WHAT THE EXERCISE ASKS:
Skip the pictures. Repeat everything else in the records word for word.
++++ RECORDS SHOWN
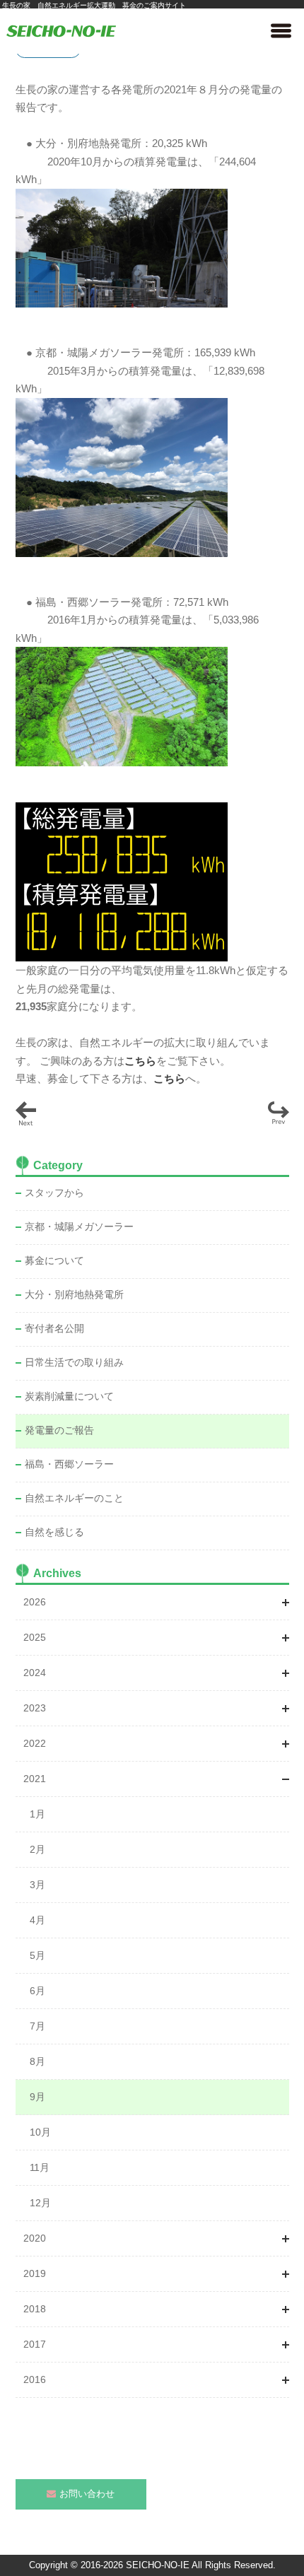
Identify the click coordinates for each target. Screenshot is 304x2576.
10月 (40, 2132)
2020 (34, 2238)
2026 (34, 1602)
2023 (34, 1708)
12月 (40, 2202)
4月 (37, 1920)
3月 (37, 1884)
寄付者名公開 (54, 1328)
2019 (34, 2273)
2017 (34, 2344)
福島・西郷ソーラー (69, 1464)
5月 (37, 1955)
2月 (37, 1849)
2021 (34, 1778)
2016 (34, 2379)
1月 (37, 1814)
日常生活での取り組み (74, 1362)
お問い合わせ (87, 2493)
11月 (39, 2167)
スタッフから (54, 1192)
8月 (37, 2061)
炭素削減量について (69, 1396)
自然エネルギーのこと (74, 1498)
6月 (37, 1990)
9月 (37, 2096)
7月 (37, 2026)
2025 (34, 1637)
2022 (34, 1743)
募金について (54, 1260)
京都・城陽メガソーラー (79, 1226)
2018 (34, 2308)
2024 (34, 1672)
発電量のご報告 (59, 1430)
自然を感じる (54, 1532)
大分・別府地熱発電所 (74, 1294)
++++++++
EXERCISE RESPONSE:
Identify the click coordinates for each target. Screenshot is 304x2576.
10月 (40, 2132)
2020 (34, 2238)
2026 (34, 1602)
2023 (34, 1708)
12月 (40, 2202)
4月 (37, 1920)
3月 (37, 1884)
寄付者名公開 (54, 1328)
2019 (34, 2273)
2017 (34, 2344)
福島・西郷ソーラー (69, 1464)
5月 (37, 1955)
2月 (37, 1849)
2021 (34, 1778)
2016 (34, 2379)
1月 (37, 1814)
日常生活での取り組み (74, 1362)
お問い合わせ (87, 2493)
11月 (39, 2167)
スタッフから (54, 1192)
8月 (37, 2061)
炭素削減量について (69, 1396)
自然エネルギーのこと (74, 1498)
6月 (37, 1990)
9月 (37, 2096)
7月 (37, 2026)
2025 (34, 1637)
2022 (34, 1743)
募金について (54, 1260)
京都・城陽メガソーラー (79, 1226)
2018 (34, 2308)
2024 (34, 1672)
発電量のご報告 (59, 1430)
自然を感じる (54, 1532)
大分・別府地熱発電所 (74, 1294)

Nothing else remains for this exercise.